Kto kupuje kasztany? Nie tylko zielarnie
Chociaż większości osób kasztany kojarzą się z zabawą w przedszkolu albo noszeniem ich w kieszeni na szczęście, w rzeczywistości są one cennym surowcem. Najwięcej płacą:
- zielarnie i przetwórnie ziół,
- firmy paszowe i producenci koncentratów dla zwierząt,
- przetwórnie kosmetyczne,
- laboratoria farmaceutyczne,
- a choćby myśliwi i koła łowieckie, które dokarmiają nimi dziką zwierzynę.

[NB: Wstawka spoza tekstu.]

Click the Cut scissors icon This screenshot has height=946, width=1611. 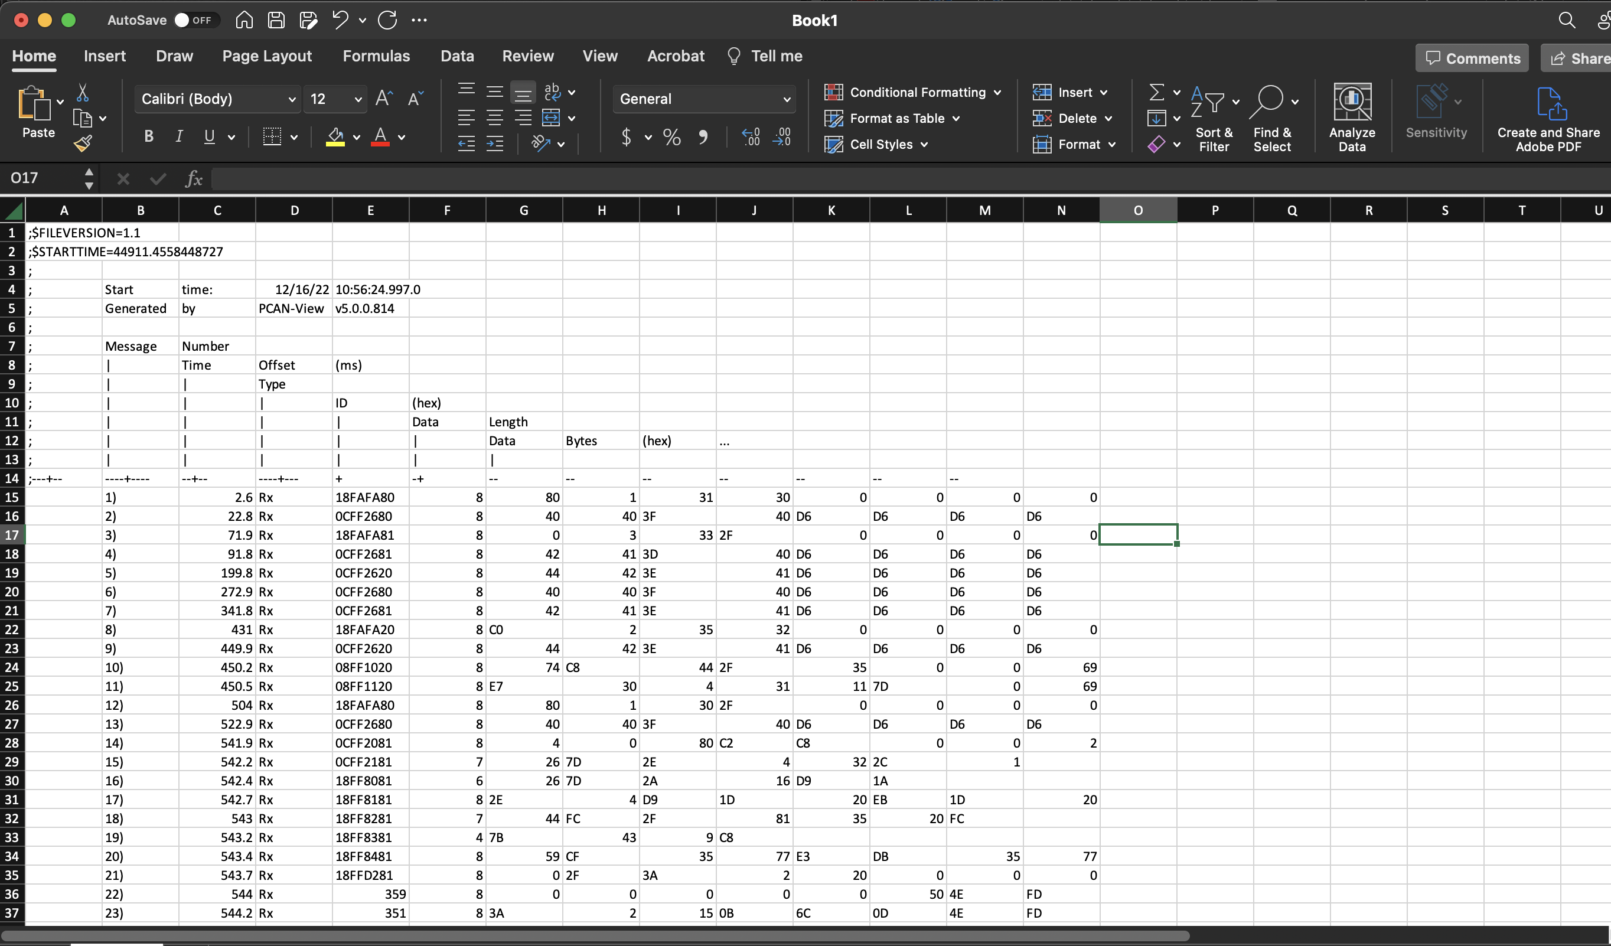click(82, 93)
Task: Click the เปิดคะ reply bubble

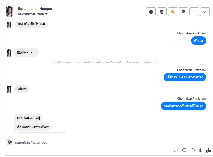Action: click(199, 41)
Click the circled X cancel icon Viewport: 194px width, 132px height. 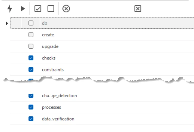click(66, 9)
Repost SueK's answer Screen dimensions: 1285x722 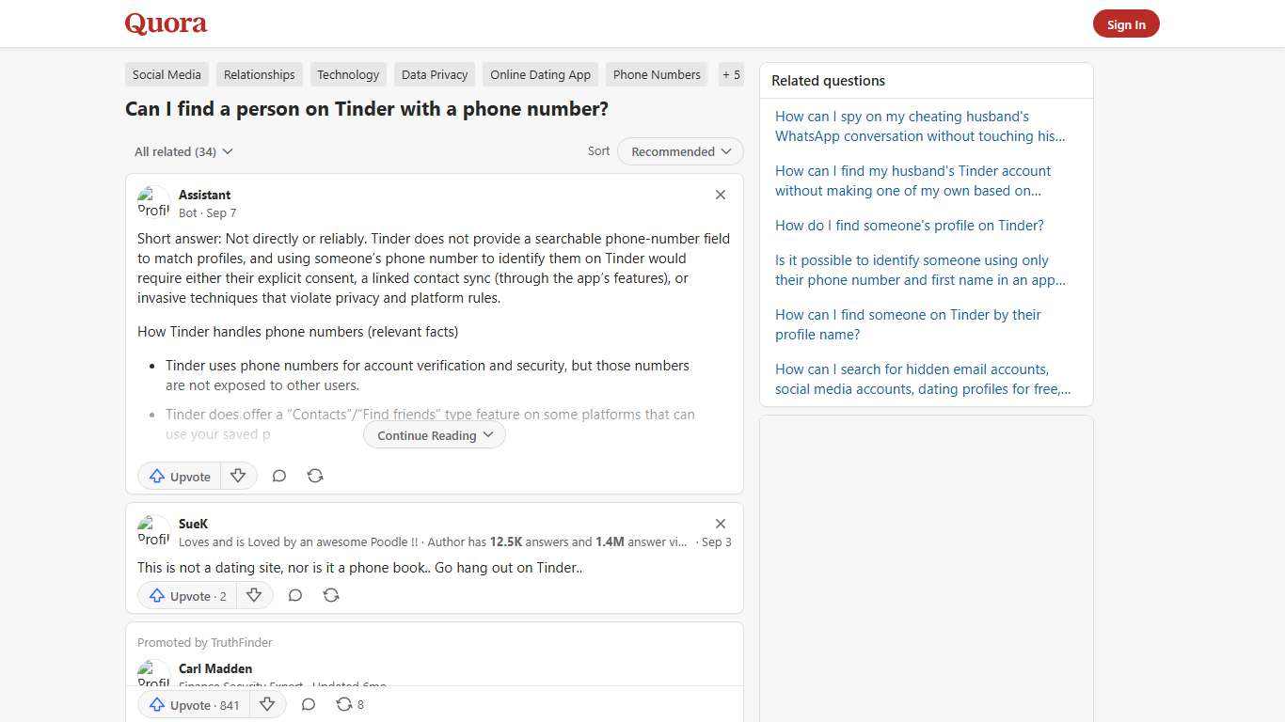click(x=331, y=595)
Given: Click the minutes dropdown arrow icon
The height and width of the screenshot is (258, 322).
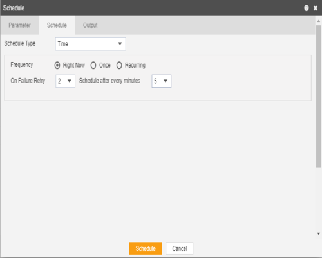Looking at the screenshot, I should [x=166, y=81].
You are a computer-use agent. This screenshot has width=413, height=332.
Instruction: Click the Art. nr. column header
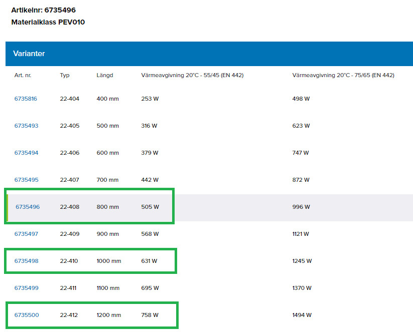click(23, 75)
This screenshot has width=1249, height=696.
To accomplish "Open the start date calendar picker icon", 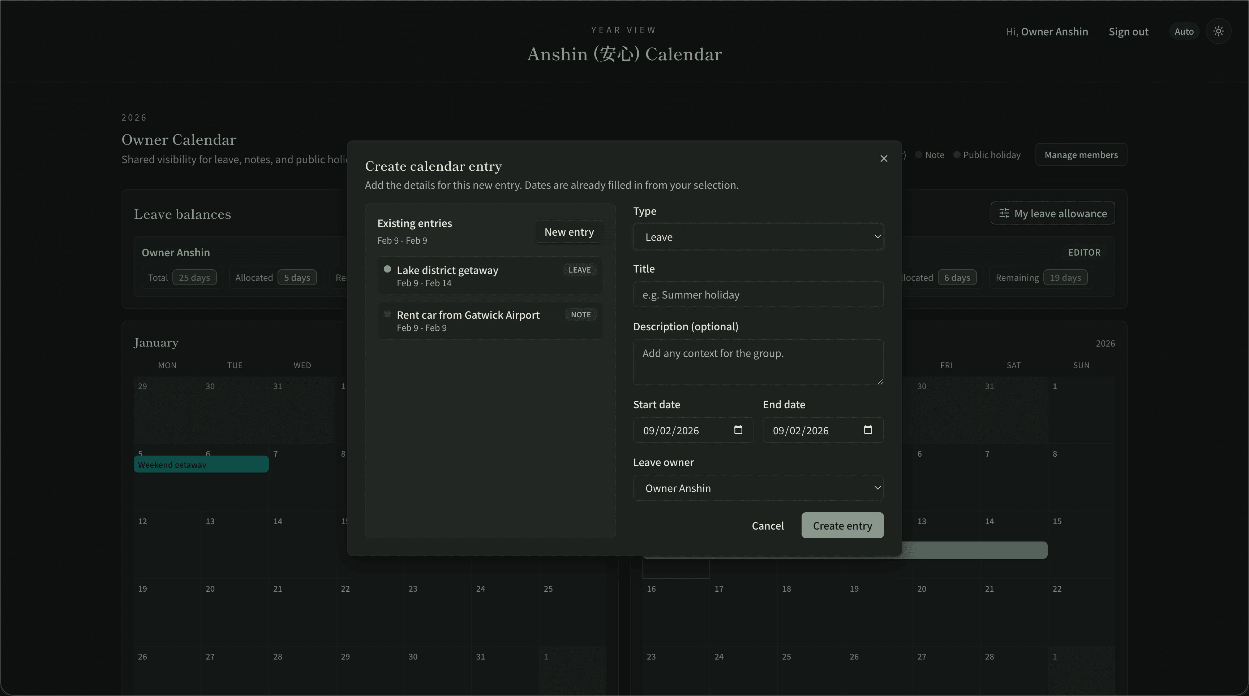I will [738, 430].
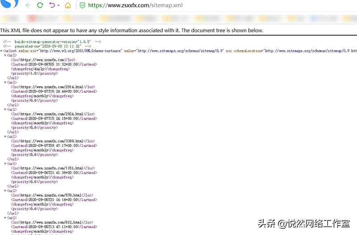This screenshot has height=235, width=357.
Task: Go to the home page icon
Action: (x=68, y=6)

Ogłoszeń najlepiej szukać na OLX, lokalnych grupach na Facebooku, a choćby na tablicach ogłoszeniowych przy sklepach i stacjach benzynowych.

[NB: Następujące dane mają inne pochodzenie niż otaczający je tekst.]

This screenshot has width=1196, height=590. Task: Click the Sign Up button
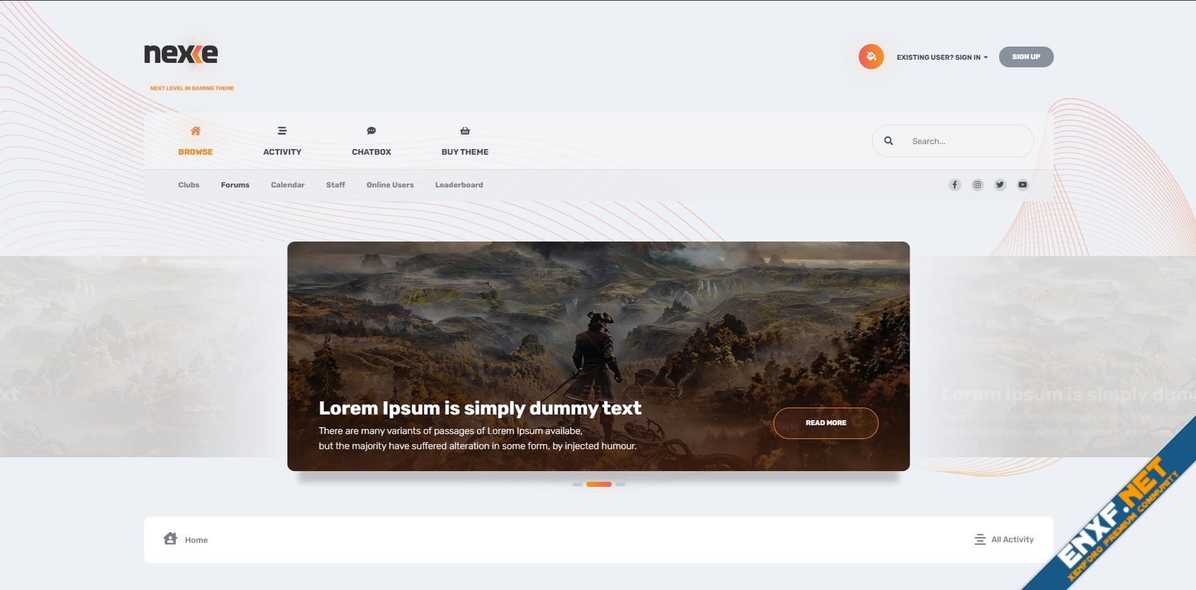pyautogui.click(x=1026, y=57)
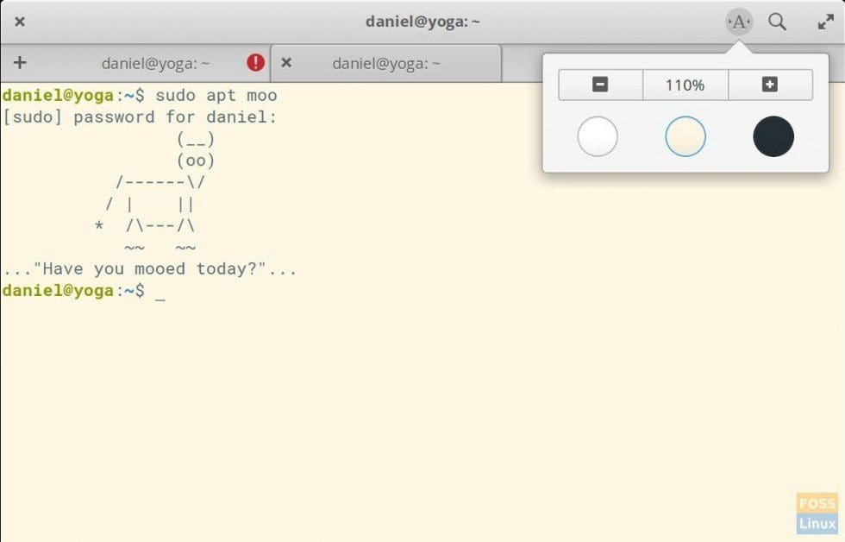The width and height of the screenshot is (845, 542).
Task: Click the plus icon to increase text size
Action: click(x=770, y=84)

Jak przygotować kasztany do skupu, żeby nie stracić pieniędzy?
Żeby uniknąć rozczarowania, trzeba pamiętać o jednym: skupy nie przyjmują wszystkiego. Kasztany muszą być:
- osuszone,
- pozbawione łupin,
- nieuszkodzone,
- bez oznak pleśni lub zgnilizny.
Najlepiej przynieść je w przewiewnych workach i wcześniej przejrzeć w domu. Niektóre osoby przechowują je kilka dni w suchym miejscu, dzięki czemu skup bez problemu odbiera cały towar.

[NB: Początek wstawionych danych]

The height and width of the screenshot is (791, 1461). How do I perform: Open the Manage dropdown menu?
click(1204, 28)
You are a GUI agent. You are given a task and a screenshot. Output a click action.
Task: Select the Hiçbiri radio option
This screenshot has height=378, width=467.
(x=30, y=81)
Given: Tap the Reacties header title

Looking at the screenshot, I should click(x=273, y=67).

Dlaczego kasztany są tak cenne? Naturalny środek na żylaki i odmrożenia
To nie moda ani sezonowy trend – kasztany mają realną wartość w przemyśle medycznym i kosmetycznym. Zawierają kumaryny, flawonoidy, saponiny, fenolokwasy i garbniki. Dzięki nim wzmacniają naczynia krwionośne, poprawiają krążenie i zapobiegają powstawaniu tzw. pajączków.
Składniki z kasztanów trafiają do maści przeciw żylakom, żeli chłodzących, produktów na krwiaki czy odmrożenia. To właśnie dlatego producenci są gotowi płacić, a jesienni spacerowicze – zarabiać.
Kasztanowy biznes dla wszystkich – choćby bez doświadczenia
Nie trzeba mieć własnej działalności gospodarczej ani specjalistycznej wiedzy. Wystarczy wolne popołudnie, kilka toreb po ziemniakach i chęć zarobienia łatwych pieniędzy. Niektórzy traktują to jak formę aktywnego relaksu, inni robią rodzinne rywalizacje: kto zbierze więcej, ten zgarnia większą część wypłaty.
Jeśli więc szukasz prostego sposobu na dorobienie bez wychodzenia z natury – kasztany mogą być twoim sezonowym „etatem”.